Lehman et al. (2008) found that elevating the feet above the hands had a greater influence on scapulothoracic stabilizing musculature than placing the hands on a Swiss ball. This means that it is more challenging for the shoulder girdle stabilizers to do pushups with your feet elevated onto a bench with your hands on the ground than to perform pushups with your hands on a Swiss ball and your feet on the ground.
Lou et al. (2001) showed that internal rotation of the hand position or full pronation of the forearm during pushups led to greater posterior and varus forces on the elbow joints which could produce injurious shear forces. Based on this finding, it is recommended that internally rotated hand positions should be avoided for optimal elbow health.

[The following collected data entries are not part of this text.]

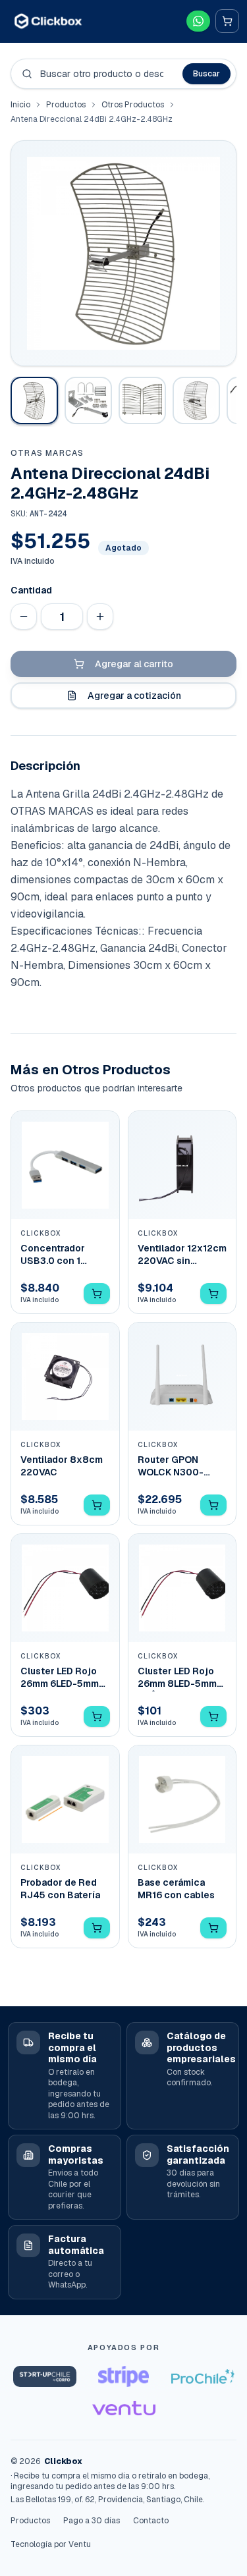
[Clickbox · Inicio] (48, 21)
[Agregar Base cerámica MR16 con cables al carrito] (213, 1927)
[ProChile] (202, 2376)
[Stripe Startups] (123, 2376)
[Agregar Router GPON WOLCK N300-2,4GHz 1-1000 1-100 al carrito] (213, 1505)
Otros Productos (132, 104)
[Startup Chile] (44, 2376)
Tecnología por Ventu (51, 2544)
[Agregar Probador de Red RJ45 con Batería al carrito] (97, 1927)
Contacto (151, 2520)
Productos (66, 104)
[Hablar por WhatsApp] (198, 21)
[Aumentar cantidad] (100, 616)
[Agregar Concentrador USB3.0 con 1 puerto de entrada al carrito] (97, 1293)
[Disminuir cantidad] (24, 616)
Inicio (20, 104)
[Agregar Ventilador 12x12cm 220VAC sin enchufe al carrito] (213, 1293)
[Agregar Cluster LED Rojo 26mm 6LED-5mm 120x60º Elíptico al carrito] (97, 1716)
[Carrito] (227, 21)
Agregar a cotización (134, 695)
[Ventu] (123, 2408)
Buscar (206, 74)
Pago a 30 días (91, 2520)
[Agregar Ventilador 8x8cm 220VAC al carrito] (97, 1505)
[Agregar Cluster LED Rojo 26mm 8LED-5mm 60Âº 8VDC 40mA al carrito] (213, 1716)
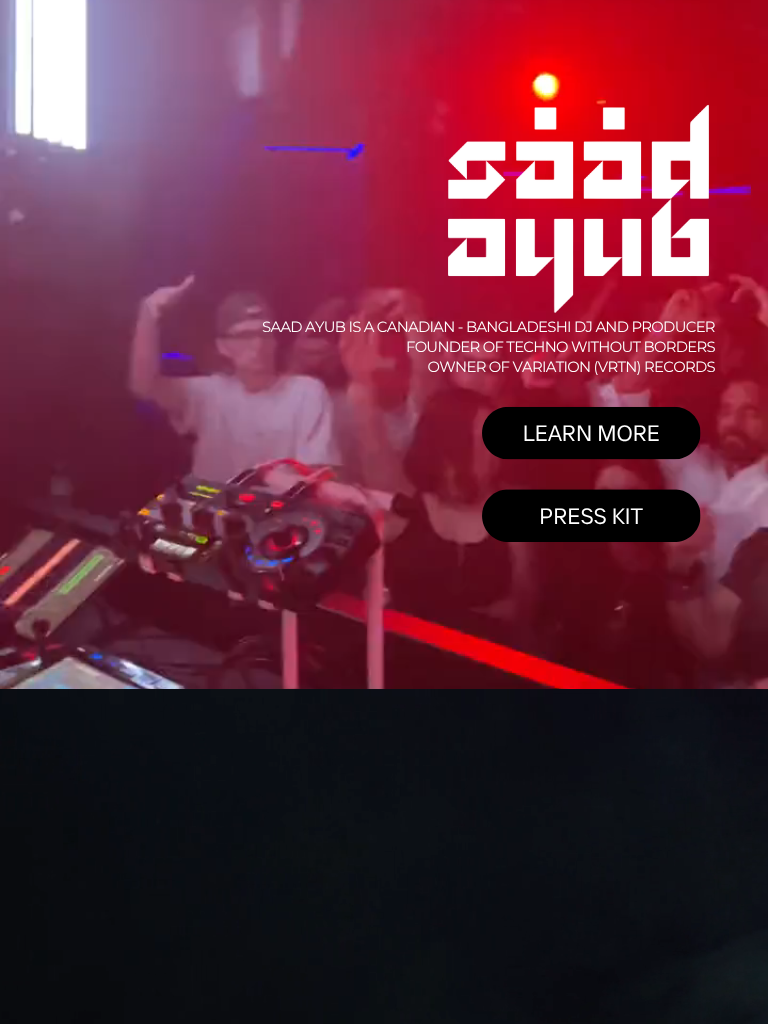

Sandhu et al. (2008) found that pushups with the hands placed on a Swiss ball significantly increased tricep and pectoralis major activity compared to normal pushups, but only during the eccentric phase. The researchers also found that serratus anterior and upper trapezius activity did not change from standard pushups to Swiss ball pushups.
Suprak (2011) found that subjects supported 69% of their bodyweight in the top position of a pushup and 75% in the bottom position of a pushup, compared to 54% and 62% for the knee pushup, respectively. This means that a pushup is harder at the bottom position than the top position.
Tucker et al. (2008) showed that pushups activate 27% MVC for the mid trapezius fibers, 36% MVC for the lower trapezius fibers, and 75% MVC for the serratus anterior muscles.
Youdas et al (2010) found that depending on the hand position, the push up activated between 73-109% MVC of the triceps brachii, 95-105% MVC of the pectoralis major, 67-87% MVC of the serratus anterior, and 11-21% MVC of the posterior deltoid musculature. The researchers also found that the narrow base position was the most effective position for increasing tricep contribution, and that the Perfect Push up™ device did not enhance muscular recruitment.